== Task statement ==
Output only the stretch of the listing that starts at the line containing "Greenland Prime Minister (120, 1630)" and ends at the line containing "[How to Make", reproduced exactly with both ends.

(Excerpted records Opens)

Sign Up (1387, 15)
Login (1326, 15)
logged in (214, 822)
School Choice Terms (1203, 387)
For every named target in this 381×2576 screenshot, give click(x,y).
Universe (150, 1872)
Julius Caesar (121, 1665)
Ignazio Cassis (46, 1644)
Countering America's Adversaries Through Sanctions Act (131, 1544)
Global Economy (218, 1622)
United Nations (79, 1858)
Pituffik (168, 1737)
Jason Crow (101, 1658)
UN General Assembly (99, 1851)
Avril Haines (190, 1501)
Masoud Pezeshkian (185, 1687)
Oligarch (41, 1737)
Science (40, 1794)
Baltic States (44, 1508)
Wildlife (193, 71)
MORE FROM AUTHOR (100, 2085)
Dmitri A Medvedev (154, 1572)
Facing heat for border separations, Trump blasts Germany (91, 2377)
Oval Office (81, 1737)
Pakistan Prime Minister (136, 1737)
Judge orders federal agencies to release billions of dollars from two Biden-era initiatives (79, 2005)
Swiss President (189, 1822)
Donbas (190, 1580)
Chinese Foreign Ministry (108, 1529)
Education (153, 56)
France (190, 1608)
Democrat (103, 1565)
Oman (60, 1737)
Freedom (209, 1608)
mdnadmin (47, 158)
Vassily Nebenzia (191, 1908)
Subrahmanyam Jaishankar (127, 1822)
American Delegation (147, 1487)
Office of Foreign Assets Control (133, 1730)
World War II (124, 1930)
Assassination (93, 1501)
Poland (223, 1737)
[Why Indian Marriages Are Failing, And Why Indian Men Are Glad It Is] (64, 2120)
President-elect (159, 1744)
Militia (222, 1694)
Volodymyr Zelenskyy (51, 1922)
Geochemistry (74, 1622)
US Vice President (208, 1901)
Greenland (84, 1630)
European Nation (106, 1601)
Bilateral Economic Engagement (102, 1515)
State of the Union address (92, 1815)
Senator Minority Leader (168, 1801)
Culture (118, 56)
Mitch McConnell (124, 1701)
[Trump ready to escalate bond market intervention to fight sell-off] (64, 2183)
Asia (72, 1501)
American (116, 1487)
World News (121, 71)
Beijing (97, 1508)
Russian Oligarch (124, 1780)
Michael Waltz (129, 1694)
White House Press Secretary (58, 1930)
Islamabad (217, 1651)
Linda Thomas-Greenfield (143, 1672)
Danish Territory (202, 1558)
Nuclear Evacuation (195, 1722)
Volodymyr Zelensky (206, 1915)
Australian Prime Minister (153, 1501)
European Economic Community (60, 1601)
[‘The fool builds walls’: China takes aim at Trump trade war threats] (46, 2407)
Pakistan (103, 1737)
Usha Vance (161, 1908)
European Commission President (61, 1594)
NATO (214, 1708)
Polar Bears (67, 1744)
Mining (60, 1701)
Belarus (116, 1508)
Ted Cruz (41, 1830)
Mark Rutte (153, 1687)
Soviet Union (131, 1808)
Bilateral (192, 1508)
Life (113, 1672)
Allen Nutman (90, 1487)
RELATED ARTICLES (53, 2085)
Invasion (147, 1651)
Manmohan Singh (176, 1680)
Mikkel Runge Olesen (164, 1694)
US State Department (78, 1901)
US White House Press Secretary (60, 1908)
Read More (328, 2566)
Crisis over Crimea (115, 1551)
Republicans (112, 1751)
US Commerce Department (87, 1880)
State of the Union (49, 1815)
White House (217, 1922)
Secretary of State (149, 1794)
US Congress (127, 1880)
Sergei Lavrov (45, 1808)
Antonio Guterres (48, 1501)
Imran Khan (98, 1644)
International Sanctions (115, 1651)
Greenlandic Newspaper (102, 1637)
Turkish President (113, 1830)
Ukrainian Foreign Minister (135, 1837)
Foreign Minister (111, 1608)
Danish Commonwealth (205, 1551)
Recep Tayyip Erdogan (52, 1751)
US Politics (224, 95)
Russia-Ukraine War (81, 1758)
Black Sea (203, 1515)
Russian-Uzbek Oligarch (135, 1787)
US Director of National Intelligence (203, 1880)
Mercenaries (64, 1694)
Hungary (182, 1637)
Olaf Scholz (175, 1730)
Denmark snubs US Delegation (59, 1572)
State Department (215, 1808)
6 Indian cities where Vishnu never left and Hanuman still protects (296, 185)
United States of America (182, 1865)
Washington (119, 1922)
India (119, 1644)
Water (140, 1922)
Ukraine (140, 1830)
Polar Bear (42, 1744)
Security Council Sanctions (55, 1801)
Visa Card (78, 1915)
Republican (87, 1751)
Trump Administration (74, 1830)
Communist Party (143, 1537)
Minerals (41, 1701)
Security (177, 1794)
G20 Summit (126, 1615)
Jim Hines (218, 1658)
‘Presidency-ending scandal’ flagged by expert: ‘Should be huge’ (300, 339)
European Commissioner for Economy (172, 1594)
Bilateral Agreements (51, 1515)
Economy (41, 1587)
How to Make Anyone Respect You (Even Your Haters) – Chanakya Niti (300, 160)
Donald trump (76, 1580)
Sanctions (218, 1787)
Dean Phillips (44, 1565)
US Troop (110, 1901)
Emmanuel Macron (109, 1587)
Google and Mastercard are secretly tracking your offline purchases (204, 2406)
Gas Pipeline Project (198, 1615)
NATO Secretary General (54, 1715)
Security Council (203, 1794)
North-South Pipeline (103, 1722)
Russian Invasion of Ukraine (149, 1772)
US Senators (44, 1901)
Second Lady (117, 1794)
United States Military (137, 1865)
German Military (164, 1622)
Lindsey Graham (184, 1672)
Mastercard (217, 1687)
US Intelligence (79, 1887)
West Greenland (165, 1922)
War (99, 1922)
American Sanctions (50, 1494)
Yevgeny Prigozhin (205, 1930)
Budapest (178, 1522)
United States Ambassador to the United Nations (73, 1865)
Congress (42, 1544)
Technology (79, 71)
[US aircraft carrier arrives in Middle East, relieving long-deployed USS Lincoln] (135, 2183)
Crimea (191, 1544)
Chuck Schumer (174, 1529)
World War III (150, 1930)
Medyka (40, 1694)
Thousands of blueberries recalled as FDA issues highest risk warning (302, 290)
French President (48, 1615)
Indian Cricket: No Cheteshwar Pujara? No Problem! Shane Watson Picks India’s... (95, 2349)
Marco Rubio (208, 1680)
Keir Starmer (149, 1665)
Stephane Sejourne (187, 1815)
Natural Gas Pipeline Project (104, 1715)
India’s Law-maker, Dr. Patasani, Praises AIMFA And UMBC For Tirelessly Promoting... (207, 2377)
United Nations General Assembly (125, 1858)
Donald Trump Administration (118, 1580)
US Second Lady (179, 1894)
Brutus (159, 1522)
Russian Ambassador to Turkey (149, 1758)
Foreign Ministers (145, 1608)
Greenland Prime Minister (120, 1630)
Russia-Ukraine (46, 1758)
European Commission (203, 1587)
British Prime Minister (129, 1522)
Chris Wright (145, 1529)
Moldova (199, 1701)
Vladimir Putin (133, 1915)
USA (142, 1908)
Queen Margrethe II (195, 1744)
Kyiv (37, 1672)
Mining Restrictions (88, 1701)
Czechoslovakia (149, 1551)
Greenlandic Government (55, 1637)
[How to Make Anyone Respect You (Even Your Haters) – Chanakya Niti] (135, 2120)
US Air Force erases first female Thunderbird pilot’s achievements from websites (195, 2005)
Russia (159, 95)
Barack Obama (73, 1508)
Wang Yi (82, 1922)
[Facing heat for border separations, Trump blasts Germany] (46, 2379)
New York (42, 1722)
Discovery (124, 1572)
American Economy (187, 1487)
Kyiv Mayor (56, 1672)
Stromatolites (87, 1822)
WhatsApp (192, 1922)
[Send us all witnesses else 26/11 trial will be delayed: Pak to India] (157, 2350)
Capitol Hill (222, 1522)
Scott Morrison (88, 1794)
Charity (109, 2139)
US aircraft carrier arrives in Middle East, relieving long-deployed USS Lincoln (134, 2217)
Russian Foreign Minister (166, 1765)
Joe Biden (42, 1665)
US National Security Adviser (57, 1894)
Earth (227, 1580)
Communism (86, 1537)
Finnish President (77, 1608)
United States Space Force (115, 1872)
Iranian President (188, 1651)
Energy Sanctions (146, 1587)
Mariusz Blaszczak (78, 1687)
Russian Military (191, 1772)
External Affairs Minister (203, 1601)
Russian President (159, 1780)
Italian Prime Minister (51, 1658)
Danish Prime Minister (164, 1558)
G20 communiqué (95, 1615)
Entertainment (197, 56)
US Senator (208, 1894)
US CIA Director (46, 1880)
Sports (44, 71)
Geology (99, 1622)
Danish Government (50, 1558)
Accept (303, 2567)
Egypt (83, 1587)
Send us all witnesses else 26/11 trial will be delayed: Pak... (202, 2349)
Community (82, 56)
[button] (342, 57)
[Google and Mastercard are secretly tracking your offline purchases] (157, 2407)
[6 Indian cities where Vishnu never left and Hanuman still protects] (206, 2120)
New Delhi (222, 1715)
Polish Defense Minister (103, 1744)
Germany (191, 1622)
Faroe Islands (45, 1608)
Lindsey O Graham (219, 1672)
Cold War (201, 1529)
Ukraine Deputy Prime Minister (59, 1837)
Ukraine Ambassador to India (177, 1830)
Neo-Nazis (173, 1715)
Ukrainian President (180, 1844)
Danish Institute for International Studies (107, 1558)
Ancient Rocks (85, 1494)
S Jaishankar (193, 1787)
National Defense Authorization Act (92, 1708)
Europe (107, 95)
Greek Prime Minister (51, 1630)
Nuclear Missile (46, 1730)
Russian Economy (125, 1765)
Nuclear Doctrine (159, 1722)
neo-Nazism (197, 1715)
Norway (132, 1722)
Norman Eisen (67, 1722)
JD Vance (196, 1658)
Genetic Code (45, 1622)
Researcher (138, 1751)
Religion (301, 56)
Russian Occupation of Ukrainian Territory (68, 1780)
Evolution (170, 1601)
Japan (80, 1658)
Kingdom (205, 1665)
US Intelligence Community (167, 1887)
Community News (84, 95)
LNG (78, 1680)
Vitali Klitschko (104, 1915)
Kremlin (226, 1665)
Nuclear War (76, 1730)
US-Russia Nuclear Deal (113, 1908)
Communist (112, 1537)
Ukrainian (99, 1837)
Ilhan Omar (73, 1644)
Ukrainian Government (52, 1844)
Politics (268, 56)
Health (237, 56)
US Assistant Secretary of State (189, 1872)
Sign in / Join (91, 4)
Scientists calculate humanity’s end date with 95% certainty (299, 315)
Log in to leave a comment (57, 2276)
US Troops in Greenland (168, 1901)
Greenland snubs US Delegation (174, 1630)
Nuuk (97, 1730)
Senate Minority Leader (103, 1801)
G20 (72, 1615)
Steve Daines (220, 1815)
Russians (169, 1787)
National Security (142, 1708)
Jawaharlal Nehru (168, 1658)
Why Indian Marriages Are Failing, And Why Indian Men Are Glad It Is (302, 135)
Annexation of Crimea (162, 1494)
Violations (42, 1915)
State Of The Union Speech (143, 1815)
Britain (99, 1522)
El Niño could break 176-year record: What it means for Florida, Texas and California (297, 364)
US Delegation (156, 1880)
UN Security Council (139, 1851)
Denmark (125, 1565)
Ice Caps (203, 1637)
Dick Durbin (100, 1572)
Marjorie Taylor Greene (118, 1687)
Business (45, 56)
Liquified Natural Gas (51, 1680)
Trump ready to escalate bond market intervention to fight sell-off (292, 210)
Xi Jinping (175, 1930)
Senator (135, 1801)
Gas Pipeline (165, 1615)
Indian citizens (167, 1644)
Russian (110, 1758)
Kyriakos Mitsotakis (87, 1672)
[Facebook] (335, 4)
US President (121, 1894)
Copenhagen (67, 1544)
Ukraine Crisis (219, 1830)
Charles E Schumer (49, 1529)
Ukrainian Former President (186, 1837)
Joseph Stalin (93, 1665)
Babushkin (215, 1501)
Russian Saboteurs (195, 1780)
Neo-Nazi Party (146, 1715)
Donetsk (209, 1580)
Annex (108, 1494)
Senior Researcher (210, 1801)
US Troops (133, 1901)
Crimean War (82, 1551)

(Excerpted records Closes)

== Response area ==
Greenland Prime Minister (120, 1630)
Russia-Ukraine (46, 1758)
European Commission (203, 1587)
British Prime Minister (129, 1522)
Chris Wright (145, 1529)
Moldova (199, 1701)
Vladimir Putin (133, 1915)
USA (142, 1908)
Queen Margrethe II (195, 1744)
Kyiv (37, 1672)
Mining Restrictions (88, 1701)
Czechoslovakia (149, 1551)
Greenlandic Government (55, 1637)
[How to Make Anyone Respect You (Even Your Haters) – Chanakya Niti] (135, 2120)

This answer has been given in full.